#### YOUR GOAL
The result should be a verbatim copy of the whole listing.

+-------+

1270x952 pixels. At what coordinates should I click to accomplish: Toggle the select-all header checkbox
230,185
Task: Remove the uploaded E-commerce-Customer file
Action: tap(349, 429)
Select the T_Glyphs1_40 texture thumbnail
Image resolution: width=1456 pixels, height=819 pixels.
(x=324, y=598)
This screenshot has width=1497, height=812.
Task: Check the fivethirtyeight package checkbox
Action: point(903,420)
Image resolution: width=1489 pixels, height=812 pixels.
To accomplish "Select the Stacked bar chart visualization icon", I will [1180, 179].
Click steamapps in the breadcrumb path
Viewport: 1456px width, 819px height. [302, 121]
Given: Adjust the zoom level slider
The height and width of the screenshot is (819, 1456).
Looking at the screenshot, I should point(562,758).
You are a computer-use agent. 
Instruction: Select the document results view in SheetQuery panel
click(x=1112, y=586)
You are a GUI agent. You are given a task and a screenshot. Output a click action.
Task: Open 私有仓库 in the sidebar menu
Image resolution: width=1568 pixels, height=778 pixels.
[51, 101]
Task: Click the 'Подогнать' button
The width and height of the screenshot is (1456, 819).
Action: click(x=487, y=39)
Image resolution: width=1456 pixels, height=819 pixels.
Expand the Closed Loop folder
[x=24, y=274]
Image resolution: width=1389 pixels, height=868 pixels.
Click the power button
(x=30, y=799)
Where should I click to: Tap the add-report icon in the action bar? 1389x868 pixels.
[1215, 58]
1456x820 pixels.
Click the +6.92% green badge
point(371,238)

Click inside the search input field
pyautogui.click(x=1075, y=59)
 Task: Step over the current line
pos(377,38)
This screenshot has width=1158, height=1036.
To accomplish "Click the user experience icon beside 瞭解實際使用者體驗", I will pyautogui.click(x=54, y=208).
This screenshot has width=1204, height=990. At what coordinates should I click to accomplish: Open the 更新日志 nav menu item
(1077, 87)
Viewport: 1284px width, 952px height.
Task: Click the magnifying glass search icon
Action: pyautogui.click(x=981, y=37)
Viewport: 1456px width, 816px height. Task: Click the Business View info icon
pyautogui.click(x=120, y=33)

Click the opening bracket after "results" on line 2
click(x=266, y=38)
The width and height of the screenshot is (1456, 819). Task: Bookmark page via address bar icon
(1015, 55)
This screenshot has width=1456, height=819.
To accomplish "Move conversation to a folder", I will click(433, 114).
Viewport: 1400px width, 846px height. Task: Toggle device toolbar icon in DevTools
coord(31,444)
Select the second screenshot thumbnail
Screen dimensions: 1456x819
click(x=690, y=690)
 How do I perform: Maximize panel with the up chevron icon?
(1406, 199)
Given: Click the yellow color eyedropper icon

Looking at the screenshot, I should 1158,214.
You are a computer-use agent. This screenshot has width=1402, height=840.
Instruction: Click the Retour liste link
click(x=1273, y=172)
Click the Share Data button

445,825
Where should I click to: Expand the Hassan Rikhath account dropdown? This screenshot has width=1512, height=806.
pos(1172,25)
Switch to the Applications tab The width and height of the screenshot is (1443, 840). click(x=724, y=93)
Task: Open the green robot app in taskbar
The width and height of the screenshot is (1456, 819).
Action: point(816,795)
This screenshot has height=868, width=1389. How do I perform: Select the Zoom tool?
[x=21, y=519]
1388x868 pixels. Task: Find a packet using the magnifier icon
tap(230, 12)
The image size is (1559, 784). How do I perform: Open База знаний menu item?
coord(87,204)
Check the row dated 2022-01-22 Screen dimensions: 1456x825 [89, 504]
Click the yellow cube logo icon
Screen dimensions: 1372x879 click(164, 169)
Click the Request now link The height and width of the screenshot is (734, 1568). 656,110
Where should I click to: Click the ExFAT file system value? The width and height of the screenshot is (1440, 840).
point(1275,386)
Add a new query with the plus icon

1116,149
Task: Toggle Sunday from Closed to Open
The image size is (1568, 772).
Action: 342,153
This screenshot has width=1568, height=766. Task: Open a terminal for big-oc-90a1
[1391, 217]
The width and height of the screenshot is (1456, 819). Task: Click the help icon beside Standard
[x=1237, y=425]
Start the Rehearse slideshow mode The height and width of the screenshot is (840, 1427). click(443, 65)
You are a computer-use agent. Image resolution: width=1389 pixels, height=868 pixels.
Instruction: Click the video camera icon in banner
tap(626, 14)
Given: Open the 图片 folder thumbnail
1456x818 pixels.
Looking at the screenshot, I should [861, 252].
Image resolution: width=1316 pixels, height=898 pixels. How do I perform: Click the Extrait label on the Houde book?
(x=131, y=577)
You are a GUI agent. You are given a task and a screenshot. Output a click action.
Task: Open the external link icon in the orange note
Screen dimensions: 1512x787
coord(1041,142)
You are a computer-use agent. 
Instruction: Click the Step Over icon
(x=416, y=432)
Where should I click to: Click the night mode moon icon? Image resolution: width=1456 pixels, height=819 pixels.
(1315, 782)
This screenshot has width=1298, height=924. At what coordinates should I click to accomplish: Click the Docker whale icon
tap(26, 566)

+-------+

#### ANSWER SECTION
1270x952 pixels. At what coordinates should I click to accomplish: Toggle the select-all header checkbox
230,185
Task: Remove the uploaded E-commerce-Customer file
Action: tap(349, 429)
Select the T_Glyphs1_40 texture thumbnail
Image resolution: width=1456 pixels, height=819 pixels.
(x=324, y=598)
This screenshot has width=1497, height=812.
Task: Check the fivethirtyeight package checkbox
Action: point(903,420)
Image resolution: width=1489 pixels, height=812 pixels.
To accomplish "Select the Stacked bar chart visualization icon", I will [1180, 179].
Click steamapps in the breadcrumb path
Viewport: 1456px width, 819px height. [302, 121]
Given: Adjust the zoom level slider
The height and width of the screenshot is (819, 1456).
Looking at the screenshot, I should point(562,758).
You are a computer-use agent. 
Instruction: Select the document results view in SheetQuery panel
click(x=1112, y=586)
You are a GUI agent. You are given a task and a screenshot. Output a click action.
Task: Open 私有仓库 in the sidebar menu
Image resolution: width=1568 pixels, height=778 pixels.
[51, 101]
Task: Click the 'Подогнать' button
The width and height of the screenshot is (1456, 819).
Action: click(x=487, y=39)
Image resolution: width=1456 pixels, height=819 pixels.
Expand the Closed Loop folder
[x=24, y=274]
Image resolution: width=1389 pixels, height=868 pixels.
Click the power button
(x=30, y=799)
Where should I click to: Tap the add-report icon in the action bar? 1389x868 pixels.
[1215, 58]
1456x820 pixels.
Click the +6.92% green badge
point(371,238)

Click inside the search input field
pyautogui.click(x=1075, y=59)
 Task: Step over the current line
pos(377,38)
This screenshot has width=1158, height=1036.
To accomplish "Click the user experience icon beside 瞭解實際使用者體驗", I will pyautogui.click(x=54, y=208).
This screenshot has width=1204, height=990. At what coordinates should I click to accomplish: Open the 更新日志 nav menu item
(1077, 87)
Viewport: 1284px width, 952px height.
Task: Click the magnifying glass search icon
Action: pyautogui.click(x=981, y=37)
Viewport: 1456px width, 816px height. Task: Click the Business View info icon
pyautogui.click(x=120, y=33)

Click the opening bracket after "results" on line 2
click(x=266, y=38)
The width and height of the screenshot is (1456, 819). Task: Bookmark page via address bar icon
(1015, 55)
This screenshot has width=1456, height=819.
To accomplish "Move conversation to a folder", I will click(433, 114).
Viewport: 1400px width, 846px height. Task: Toggle device toolbar icon in DevTools
coord(31,444)
Select the second screenshot thumbnail
Screen dimensions: 1456x819
click(x=690, y=690)
 How do I perform: Maximize panel with the up chevron icon?
(1406, 199)
Given: Click the yellow color eyedropper icon

Looking at the screenshot, I should 1158,214.
You are a computer-use agent. This screenshot has width=1402, height=840.
Instruction: Click the Retour liste link
click(x=1273, y=172)
Click the Share Data button

445,825
Where should I click to: Expand the Hassan Rikhath account dropdown? This screenshot has width=1512, height=806.
pos(1172,25)
Switch to the Applications tab The width and height of the screenshot is (1443, 840). click(x=724, y=93)
Task: Open the green robot app in taskbar
The width and height of the screenshot is (1456, 819).
Action: point(816,795)
This screenshot has height=868, width=1389. How do I perform: Select the Zoom tool?
[x=21, y=519]
1388x868 pixels. Task: Find a packet using the magnifier icon
tap(230, 12)
The image size is (1559, 784). How do I perform: Open База знаний menu item?
coord(87,204)
Check the row dated 2022-01-22 Screen dimensions: 1456x825 [89, 504]
Click the yellow cube logo icon
Screen dimensions: 1372x879 click(164, 169)
Click the Request now link The height and width of the screenshot is (734, 1568). 656,110
Where should I click to: Click the ExFAT file system value? The width and height of the screenshot is (1440, 840).
point(1275,386)
Add a new query with the plus icon

1116,149
Task: Toggle Sunday from Closed to Open
The image size is (1568, 772).
Action: 342,153
This screenshot has width=1568, height=766. Task: Open a terminal for big-oc-90a1
[1391, 217]
The width and height of the screenshot is (1456, 819). Task: Click the help icon beside Standard
[x=1237, y=425]
Start the Rehearse slideshow mode The height and width of the screenshot is (840, 1427). click(443, 65)
You are a computer-use agent. Image resolution: width=1389 pixels, height=868 pixels.
Instruction: Click the video camera icon in banner
tap(626, 14)
Given: Open the 图片 folder thumbnail
1456x818 pixels.
Looking at the screenshot, I should [861, 252].
Image resolution: width=1316 pixels, height=898 pixels. How do I perform: Click the Extrait label on the Houde book?
(x=131, y=577)
You are a GUI agent. You are given a task and a screenshot. Output a click action.
Task: Open the external link icon in the orange note
Screen dimensions: 1512x787
coord(1041,142)
You are a computer-use agent. 
Instruction: Click the Step Over icon
(x=416, y=432)
Where should I click to: Click the night mode moon icon? Image resolution: width=1456 pixels, height=819 pixels.
(1315, 782)
This screenshot has width=1298, height=924. At what coordinates should I click to accomplish: Click the Docker whale icon
tap(26, 566)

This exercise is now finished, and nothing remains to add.